American Pacific to Hold Teleconference Regarding Acquisition of Marotta Europe for 4.7 Million Euros Monday October 13, 7:53 pm ET
LAS VEGAS, Oct. 13 /PRNewswire-FirstCall/ -- American Pacific Corporation (the "Company") (Nasdaq: APFC - News) announced today that its wholly-owned subsidiary Ampac-ISP Corp. completed the acquisition of Marotta Holdings, Ltd. and its wholly-owned subsidiaries ("Marotta Europe") for a Euro-denominated cash purchase price of 4.7 million euros. The acquired business is the European operations of Marotta Controls, Inc. Marotta Europe will be integrated with the Company's Aerospace Equipment segment.

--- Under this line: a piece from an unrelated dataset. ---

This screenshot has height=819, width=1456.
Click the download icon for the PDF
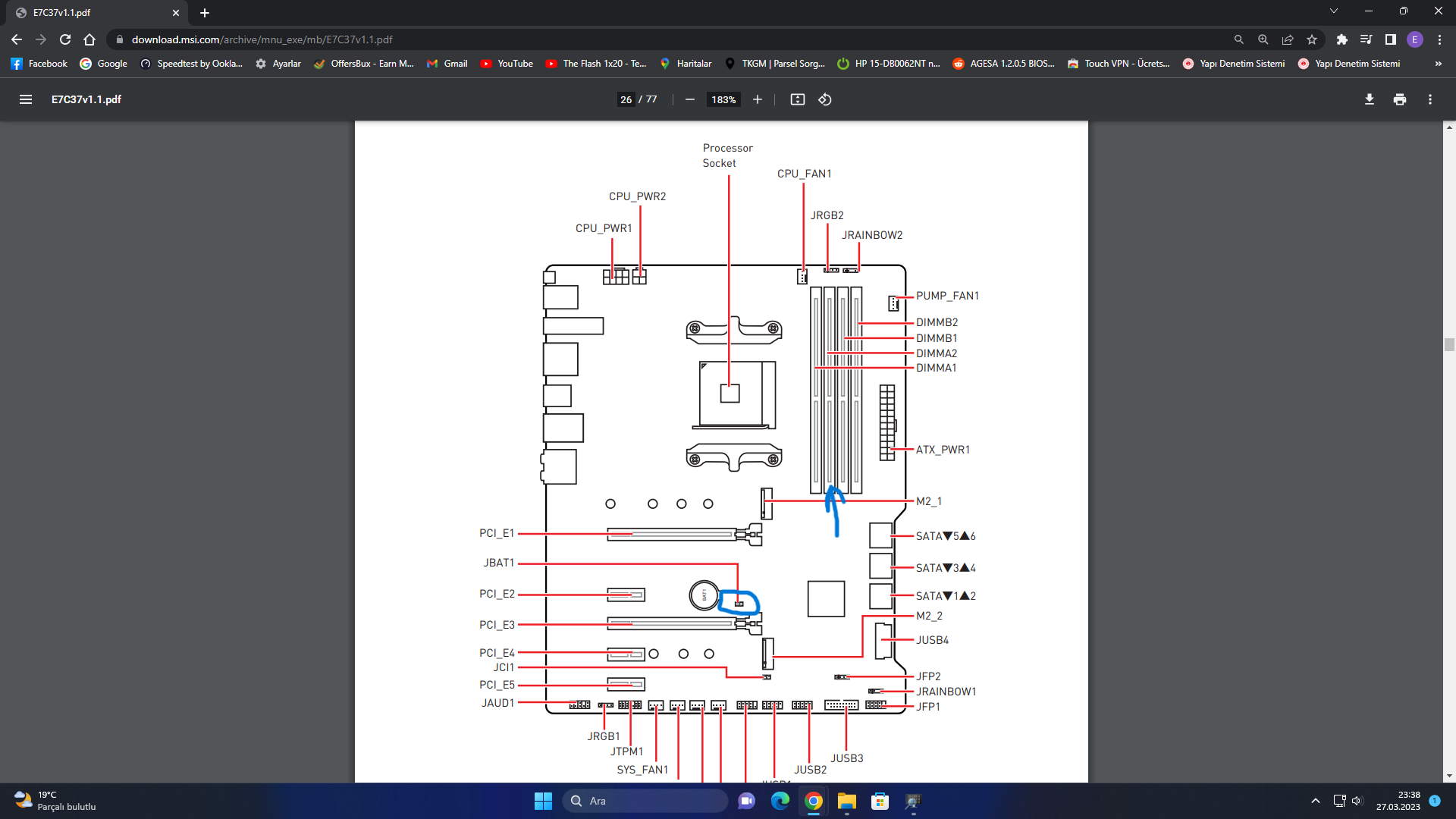(x=1369, y=99)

Marotta Europe designs, develops and manufactures high performance valves, pressure regulators, cold-gas propulsion systems, and precision structures for space applications, especially in the European space market. These products are used on various satellites and spacecraft, as well as on the Ariane 5 launch vehicle. The business has two locations, Dublin, Ireland and Cheltenham, England and employs approximately 30 engineers, scientists and technical specialists.
"While this acquisition is relatively small, it is a very significant strategic move for our corporation," stated John Gibson, Chairman and CEO of American Pacific Corporation ("AMPAC"), "and enables our growth in the European space market by complementing our in-space propulsion business in Europe."

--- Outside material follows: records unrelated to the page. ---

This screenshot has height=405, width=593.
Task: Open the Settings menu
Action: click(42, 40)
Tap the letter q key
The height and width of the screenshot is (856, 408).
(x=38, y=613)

The Company's Aerospace Equipment segment currently provides thrusters and propulsion systems for the satellite and missile markets. It operates from two locations, Niagara Falls, NY and Westcott, England. Combining the acquired capabilities of Marotta Europe with those at the Westcott location will form a very competitive European operation that can supply ITAR-free propulsion systems and components to European space customers. As is well known, the U.S. International Trade in Arms Regulations or ITAR restricts and controls the U.S. export of commercial satellite components, including propulsion systems. European satellite companies have a strong preference for products not restricted by ITAR, so-called ITAR-free, and from time to time, have specified such in requests for proposals. With this acquisition, our Aerospace Equipment segment will be able to address new opportunities in the European aerospace markets.
There are operational benefits as well. Marotta Europe currently uses AMPAC's Westcott facilities to test some of their products and the Electron Beam welding capability at Westcott is used in the manufacture of a number of the Marotta Europe components. The acquired engineering capabilities will give Westcott access to an additional European engineering workforce rather than relying on the Company's Niagara Falls capability, further enabling an ITAR- free environment.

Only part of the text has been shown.